PULLING STRINGS is easily one of my favorite novels of 2017. Not only is it smart and meaningful, but it’s also fun as hell. It is a novel in that place where genre fiction and literary fiction blend, a novel you might see a literature professor and his or her student run into each other and discover they have something in common.
The synopsis goes something like this: Agent Colt has a psychic ability to fire kinetic mind bullets from her fingers. She’s a legend at the Department of Scientific Investigation (which doesn’t exist … but it could!), and she has led a storied career that the new recruits talk about in hushed tones. Now, however, she’s approaching retirement, working a cushy detail out of a field office in Middle America. It’s boring compared to her heyday. Then a new case comes in, and she thinks it could be her swan song. Little does she know the target she’s hunting is the most dangerous psychic she’s ever encountered.

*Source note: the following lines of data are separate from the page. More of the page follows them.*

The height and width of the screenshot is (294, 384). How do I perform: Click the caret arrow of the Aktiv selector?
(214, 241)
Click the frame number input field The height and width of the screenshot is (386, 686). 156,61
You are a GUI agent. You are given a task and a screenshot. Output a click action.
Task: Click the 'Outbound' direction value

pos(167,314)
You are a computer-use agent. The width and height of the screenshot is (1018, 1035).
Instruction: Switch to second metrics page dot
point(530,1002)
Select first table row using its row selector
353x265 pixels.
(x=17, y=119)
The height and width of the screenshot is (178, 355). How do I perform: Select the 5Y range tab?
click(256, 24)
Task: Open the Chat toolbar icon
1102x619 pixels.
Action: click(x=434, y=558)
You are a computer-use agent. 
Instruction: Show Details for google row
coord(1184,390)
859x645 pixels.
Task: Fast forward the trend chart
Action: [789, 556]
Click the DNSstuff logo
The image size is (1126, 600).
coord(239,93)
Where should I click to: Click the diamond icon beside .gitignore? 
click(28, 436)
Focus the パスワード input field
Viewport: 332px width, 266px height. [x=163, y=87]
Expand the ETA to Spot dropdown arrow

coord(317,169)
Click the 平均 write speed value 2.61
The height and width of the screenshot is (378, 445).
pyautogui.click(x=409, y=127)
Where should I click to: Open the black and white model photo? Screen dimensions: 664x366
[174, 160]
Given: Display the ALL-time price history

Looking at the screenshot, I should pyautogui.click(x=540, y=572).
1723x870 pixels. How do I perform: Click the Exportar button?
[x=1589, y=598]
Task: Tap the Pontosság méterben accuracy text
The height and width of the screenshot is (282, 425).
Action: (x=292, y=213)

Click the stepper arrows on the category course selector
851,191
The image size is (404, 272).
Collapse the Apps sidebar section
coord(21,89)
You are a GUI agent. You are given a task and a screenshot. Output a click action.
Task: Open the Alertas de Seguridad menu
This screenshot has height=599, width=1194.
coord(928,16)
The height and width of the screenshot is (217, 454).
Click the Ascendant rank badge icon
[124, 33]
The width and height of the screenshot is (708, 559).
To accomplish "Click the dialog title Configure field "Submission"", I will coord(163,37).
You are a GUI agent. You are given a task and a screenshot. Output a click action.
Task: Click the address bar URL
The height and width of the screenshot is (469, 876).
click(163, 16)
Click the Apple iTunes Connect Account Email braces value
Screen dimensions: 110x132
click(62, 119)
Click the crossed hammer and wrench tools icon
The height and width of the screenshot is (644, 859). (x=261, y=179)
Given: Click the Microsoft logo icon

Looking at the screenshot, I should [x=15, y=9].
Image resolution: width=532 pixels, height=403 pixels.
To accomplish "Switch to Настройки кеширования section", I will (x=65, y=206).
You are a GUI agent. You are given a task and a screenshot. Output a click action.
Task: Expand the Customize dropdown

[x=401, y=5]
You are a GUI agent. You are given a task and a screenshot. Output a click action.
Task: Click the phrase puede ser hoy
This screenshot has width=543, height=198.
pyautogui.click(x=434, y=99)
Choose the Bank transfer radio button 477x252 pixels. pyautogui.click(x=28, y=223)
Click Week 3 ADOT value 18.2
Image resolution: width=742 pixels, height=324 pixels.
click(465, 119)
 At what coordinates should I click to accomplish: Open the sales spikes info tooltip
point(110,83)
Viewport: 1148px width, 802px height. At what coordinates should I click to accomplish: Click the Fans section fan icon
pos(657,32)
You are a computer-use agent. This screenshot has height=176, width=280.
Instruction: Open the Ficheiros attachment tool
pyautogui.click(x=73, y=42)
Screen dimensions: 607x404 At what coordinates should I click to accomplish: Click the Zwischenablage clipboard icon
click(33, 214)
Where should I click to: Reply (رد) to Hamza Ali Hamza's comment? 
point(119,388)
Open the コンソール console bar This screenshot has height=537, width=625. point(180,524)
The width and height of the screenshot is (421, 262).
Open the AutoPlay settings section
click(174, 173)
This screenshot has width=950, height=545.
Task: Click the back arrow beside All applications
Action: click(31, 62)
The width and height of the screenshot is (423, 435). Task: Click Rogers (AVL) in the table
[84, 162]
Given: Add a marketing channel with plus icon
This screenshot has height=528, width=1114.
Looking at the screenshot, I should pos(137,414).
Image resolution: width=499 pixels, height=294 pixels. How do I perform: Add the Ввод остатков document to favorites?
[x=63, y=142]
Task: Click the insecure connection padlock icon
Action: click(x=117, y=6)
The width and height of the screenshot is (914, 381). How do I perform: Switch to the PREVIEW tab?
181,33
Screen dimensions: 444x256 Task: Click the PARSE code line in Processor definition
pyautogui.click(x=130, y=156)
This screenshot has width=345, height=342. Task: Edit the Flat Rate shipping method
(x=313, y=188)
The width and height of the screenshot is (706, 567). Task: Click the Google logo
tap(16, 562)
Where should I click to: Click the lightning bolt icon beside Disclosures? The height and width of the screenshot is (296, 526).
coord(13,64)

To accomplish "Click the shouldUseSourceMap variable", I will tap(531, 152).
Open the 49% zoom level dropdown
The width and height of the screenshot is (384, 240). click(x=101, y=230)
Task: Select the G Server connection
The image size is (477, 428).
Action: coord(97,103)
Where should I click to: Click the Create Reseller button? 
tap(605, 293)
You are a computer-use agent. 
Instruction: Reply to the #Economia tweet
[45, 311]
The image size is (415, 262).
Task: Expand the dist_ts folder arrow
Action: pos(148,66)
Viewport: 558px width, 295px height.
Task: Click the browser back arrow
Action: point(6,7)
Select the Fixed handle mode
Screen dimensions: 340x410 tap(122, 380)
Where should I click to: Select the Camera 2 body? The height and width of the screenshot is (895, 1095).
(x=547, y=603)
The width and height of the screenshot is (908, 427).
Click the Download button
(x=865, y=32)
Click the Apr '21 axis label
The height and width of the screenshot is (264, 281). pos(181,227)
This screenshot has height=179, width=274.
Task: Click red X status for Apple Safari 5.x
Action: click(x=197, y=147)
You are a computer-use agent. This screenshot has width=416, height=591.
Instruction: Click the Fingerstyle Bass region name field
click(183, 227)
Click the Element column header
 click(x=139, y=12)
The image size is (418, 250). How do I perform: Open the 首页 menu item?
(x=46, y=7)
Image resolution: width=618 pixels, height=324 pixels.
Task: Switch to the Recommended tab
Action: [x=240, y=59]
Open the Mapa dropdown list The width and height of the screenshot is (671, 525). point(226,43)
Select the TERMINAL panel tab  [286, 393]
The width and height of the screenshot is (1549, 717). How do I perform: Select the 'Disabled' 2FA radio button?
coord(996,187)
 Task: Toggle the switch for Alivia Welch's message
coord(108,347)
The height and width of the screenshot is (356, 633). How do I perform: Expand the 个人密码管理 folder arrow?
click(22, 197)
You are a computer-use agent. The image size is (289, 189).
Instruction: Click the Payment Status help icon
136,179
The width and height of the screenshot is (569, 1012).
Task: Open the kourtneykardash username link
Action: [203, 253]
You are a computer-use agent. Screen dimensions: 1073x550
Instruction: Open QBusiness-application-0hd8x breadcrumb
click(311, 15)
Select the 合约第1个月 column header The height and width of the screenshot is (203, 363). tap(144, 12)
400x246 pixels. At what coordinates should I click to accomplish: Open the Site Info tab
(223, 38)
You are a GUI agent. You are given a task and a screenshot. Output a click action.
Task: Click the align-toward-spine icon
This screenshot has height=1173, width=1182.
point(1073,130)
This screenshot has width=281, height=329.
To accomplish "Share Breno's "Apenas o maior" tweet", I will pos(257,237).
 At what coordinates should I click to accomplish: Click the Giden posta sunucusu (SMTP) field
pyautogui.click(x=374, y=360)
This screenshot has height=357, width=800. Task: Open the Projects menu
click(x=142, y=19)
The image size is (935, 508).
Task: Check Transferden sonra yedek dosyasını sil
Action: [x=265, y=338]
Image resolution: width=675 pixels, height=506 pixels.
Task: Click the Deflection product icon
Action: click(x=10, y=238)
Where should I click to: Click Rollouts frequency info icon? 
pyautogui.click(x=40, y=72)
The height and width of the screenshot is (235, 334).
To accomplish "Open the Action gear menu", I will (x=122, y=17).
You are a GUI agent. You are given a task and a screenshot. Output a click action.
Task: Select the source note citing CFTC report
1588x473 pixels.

PULLING STRINGS takes this fantastic-sounding premise and legitimizes it with heart and honesty. It asks readers to accept there are people who can shoot mind bullets from their fingertips, communicate via telepathy over long distances, cut through virtually anything with psychic bolts, tether human appendages with mental ropes, or control others with dominating abilities, and then after you’ve granted it such permission, it pays off with deeply human characters you care for.
It is a novel that is both familiar and unique. The overall bones of the story make for a recognizable secret agent mystery thriller, but with an alluring world and mythos surrounding psychics and so many tropes relentlessly body slammed on their heads, it claws out a special identity for itself.
One of the most striking aspects of this novel is how DeWolf handles elements of feminism. Where I think this really pays off is in the way PULLING STRINGS doesn’t make overt grand statements of gender roles and stereotypes. The story simply subverts them. There are no overblown, self-righteous, or self-referential statements about sexuality and culture. Simply, Colt is this stoic, embattled psychic agent, typical of the grizzled warrior, and DeWolf tells her story with no need for acknowledgement or apology. It is a meta-statement, in a sense, that PULLING STRINGS doesn’t just attempt to touch on stereotypes in gender roles; it shatters them, and the story we’re reading is years after the dust has settled on that particular fight
You could ask, “is PULLING STRINGS feminist literature?” I think, if this novel had a body, it would shrug and move on with its life because it just doesn’t have time for that question.
Colt is a hero who transcends cultural sexism. It isn’t so much a comment on it as it is a guide for how to tell a story in a post-feminist society. It isn’t only relevant today in American culture, where public figures seem to be tumbling from trees like over-ripened fruit. It will be relevant in the future when these themes are actually considered the norm.
Essentially, PULLING STRINGS is three storylines that run separately for much of the book. However, when they tangle with each other, that heart becomes apparent.
All of that isn’t to say PULLING STRINGS is just an intelligent work that evokes literary ideas about social topics and the human condition. It does that, but the book strikes a balance; it doesn’t forget to be fun, moving, and alluring. PULLING STRINGS is one of those rare works of storytelling that touches mind, heart, and soul. As it presents these characters who morph into real people you care about, it spins the world like a ride at an amusement park.
I love this book for what it doesn’t do as much as what it does. DeWolf demonstrates an impressive restraint and maturity. Beneath the psychic gun fights, the chase scenes, the mind control, he gets the core of the story right. Other authors that attempted to tell this story may have strayed and pandered. They may have come across as disingenuous or measured in their approach. DeWolf boldly walks the line and crosses the expanse to the other side without faltering or even looking down. It’s as if he’s done this before many times and it’s now routine for him.
If you’re looking for a story about a strong female lead character, or if you just like the idea of psychics and secret agents duking it out, or you’re down with both of those things, I highly recommend PULLING STRINGS.